The basic issue is called "the roll yield" - since oil is in contango, and since the USO buys the front month, it has to "pay up" when it rolls its contracts forward.

This post explains all the nitty gritty.

http://www.marketfolly.com/2009/01/how-contango-affects-crude-oil-etfs-and.html

The fund managers changed their methodology today and are now going to roll over the contracts over 4 days instead of the one. Turns out the USO owns 19% of all the Nymex crude contracts and 30% of a similer contract on the ICE, and there are complaints about them moving the price unnaturally.

Horace Kent
02-18-2009, 09:03 PM
The fund managers changed their methodology today and are now going to roll over the contracts over 4 days instead of the one. Turns out the USO owns 19% of all the Nymex crude contracts and 30% of a similer contract on the ICE, and there are complaints about them moving the price unnaturally.

link?

Horace Kent
02-18-2009, 09:10 PM
found it. http://www.bloomberg.com/apps/news?pid=newsarchive&sid=aZYy1UXKZRb0

bloomberg had it. but i don't see anything about those nymex numbers - it seems right, the USO is a big fund.

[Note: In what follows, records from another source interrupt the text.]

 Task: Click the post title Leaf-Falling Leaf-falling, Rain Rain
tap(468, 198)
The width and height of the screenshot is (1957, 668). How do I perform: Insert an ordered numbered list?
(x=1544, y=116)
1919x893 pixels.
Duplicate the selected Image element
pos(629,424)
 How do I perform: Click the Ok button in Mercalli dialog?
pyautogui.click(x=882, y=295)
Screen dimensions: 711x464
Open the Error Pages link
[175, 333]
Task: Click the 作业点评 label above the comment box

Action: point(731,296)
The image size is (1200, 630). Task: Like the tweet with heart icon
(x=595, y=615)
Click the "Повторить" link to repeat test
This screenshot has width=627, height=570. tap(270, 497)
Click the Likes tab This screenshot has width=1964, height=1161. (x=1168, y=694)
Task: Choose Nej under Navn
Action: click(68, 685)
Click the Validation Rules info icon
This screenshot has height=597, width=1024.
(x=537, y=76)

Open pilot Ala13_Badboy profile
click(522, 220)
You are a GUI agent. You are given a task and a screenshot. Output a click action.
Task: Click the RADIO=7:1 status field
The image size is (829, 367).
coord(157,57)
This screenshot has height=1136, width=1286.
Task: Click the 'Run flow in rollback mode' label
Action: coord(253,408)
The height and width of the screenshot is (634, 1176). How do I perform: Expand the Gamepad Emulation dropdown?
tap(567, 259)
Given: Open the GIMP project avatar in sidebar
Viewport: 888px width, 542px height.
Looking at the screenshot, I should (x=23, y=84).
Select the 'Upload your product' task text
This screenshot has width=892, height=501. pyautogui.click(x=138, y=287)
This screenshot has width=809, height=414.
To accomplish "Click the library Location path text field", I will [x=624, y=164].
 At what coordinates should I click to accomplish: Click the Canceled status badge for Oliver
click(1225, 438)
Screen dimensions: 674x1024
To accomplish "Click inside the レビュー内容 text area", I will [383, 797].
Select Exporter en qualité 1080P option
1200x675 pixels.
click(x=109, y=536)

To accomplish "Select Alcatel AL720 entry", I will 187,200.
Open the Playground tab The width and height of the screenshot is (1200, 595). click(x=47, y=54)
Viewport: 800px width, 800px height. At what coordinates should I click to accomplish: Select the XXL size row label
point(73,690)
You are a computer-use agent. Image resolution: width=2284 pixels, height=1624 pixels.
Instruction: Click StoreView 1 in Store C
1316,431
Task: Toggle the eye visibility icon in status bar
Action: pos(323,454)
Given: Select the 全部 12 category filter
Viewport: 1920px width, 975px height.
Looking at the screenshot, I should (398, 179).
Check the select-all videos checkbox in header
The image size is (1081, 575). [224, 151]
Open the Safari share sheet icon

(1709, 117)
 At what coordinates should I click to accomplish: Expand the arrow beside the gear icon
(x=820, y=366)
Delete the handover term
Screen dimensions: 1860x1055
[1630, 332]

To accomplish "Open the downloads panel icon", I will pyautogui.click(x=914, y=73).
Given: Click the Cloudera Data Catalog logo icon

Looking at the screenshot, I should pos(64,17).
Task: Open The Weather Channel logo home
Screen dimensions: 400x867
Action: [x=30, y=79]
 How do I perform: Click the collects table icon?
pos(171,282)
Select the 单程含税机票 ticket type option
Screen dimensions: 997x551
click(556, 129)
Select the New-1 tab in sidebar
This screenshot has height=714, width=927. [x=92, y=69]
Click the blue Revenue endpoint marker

regardless, the fund will still invest in the front month, as far as i can tell, that won't necessarily help the contango problem.

aiki14
02-18-2009, 09:32 PM
link?


I got it from the dow jones news wire:

http://www.djnewsplus.com/nae/al%rnd=Mlsnl%2fsr8Wx5SRnreUHyJQ%3D%3D

Screwball
02-25-2009, 02:46 PM
Kind of long, but interesting. Today from Financial Times.

http://ftalphaville.ft.com/blog/2009/02/25/52879/a-self-propelled-pyramid/

XOM
02-25-2009, 08:33 PM
Very good information came to light in this thread, looks like the bottom line is that etfs in the futures markets are best left to traders and even then they had better be aware of when the roll is going to occur.

Horace Kent
03-06-2009, 11:27 PM
this situation appears to be either reversing (for now) or the run-up in the front month has caught up with the rest of the curve.

from the EXCELLENT blog, zerohedge....this dude knows his shit.

http://zerohedge.blogspot.com/2009/03/contango-disappearing-fast.html

aiki14
03-07-2009, 10:12 AM
this situation appears to be either reversing (for now) or the run-up in the front month has caught up with the rest of the curve.

from the EXCELLENT blog, zerohedge....this dude knows his shit.

http://zerohedge.blogspot.com/2009/03/contango-disappearing-fast.html


Got a feeling he is right and bought june calls on USO (almost typed $USO lol). I will say this has been a virtual cash machine to trade over the last week and a half, reacting in a very predictable manner to the market writ large.